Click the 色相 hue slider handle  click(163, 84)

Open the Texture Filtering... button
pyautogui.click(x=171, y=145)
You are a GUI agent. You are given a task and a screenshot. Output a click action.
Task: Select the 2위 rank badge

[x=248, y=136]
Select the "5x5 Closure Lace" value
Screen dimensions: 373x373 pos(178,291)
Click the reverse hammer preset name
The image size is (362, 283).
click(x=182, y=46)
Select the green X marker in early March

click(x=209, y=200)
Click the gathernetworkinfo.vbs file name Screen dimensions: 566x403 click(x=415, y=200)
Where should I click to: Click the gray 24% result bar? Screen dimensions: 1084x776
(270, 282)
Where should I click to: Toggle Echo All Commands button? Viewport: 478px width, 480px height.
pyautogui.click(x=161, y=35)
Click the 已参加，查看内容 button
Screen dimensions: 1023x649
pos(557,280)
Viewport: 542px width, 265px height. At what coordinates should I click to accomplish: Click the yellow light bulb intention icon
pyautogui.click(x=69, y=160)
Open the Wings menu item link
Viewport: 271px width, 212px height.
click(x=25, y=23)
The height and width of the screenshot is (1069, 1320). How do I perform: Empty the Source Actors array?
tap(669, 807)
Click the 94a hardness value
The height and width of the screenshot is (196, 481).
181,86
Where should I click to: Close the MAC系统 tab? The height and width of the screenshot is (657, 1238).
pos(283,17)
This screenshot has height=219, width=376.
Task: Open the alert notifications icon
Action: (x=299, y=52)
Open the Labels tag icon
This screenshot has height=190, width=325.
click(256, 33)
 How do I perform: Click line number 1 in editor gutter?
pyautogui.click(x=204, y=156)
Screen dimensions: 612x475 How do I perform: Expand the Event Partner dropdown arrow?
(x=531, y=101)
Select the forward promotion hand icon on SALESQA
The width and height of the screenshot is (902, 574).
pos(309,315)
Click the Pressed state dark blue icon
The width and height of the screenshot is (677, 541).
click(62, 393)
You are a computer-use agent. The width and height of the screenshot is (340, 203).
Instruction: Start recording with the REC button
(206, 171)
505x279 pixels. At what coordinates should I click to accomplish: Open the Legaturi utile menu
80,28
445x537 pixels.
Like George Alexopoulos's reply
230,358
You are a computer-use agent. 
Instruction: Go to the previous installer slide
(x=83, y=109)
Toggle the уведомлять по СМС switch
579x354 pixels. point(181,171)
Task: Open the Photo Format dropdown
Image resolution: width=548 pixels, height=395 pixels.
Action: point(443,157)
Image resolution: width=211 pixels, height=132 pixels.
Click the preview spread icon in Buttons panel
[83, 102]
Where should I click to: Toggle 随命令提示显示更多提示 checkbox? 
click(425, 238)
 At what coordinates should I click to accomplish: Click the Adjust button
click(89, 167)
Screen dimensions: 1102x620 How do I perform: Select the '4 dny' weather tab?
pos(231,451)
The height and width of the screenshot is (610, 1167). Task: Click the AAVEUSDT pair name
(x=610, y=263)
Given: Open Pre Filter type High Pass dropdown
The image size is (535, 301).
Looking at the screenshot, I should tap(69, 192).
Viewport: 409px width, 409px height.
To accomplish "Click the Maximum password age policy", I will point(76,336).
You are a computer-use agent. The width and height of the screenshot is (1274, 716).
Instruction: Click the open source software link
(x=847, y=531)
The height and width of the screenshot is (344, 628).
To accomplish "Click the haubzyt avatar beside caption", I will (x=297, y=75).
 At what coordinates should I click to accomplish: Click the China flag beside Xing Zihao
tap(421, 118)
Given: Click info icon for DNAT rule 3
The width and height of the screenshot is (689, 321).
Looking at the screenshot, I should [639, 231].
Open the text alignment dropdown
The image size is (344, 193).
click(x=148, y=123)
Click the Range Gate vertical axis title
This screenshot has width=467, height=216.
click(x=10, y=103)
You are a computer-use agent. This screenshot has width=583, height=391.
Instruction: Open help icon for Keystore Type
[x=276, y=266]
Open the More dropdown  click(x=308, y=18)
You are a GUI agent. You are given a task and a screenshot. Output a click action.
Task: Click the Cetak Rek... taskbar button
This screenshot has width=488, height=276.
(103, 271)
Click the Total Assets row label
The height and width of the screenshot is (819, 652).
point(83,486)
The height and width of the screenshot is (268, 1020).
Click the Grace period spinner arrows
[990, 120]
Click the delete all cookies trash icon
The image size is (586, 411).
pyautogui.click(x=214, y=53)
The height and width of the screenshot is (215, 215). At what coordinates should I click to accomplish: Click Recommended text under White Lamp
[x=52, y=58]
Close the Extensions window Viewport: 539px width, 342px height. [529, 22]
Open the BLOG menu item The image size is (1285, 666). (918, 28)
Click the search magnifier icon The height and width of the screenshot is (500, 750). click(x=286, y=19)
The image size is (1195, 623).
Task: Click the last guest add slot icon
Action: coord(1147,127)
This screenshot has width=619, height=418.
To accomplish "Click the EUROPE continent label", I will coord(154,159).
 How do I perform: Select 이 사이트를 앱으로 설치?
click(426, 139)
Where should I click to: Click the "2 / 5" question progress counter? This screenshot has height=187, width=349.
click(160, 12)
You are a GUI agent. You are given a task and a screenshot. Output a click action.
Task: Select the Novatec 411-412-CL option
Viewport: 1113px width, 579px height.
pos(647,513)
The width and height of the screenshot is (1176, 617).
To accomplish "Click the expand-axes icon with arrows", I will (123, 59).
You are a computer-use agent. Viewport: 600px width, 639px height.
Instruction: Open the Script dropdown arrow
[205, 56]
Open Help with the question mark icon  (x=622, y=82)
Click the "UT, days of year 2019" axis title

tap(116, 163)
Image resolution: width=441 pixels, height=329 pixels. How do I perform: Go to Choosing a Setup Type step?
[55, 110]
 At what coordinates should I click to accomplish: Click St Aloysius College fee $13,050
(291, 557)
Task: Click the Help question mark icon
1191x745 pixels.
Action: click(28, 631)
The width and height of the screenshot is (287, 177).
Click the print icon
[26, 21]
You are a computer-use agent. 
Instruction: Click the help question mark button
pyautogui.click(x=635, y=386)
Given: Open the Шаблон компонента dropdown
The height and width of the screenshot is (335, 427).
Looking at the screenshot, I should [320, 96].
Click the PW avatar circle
________________________________________
#### [TASK DIRECTIONS]
Collect the complete line wherever the string "computer" appears in the records.

#### [TASK SOLUTION]
You are a computer-use agent. The width and height of the screenshot is (340, 203).
You are a computer-use agent. 
You are a computer-use agent. The width and height of the screenshot is (1274, 716).
You are a computer-use agent. This screenshot has width=583, height=391.
You are a computer-use agent. Viewport: 600px width, 639px height.
You are a computer-use agent. 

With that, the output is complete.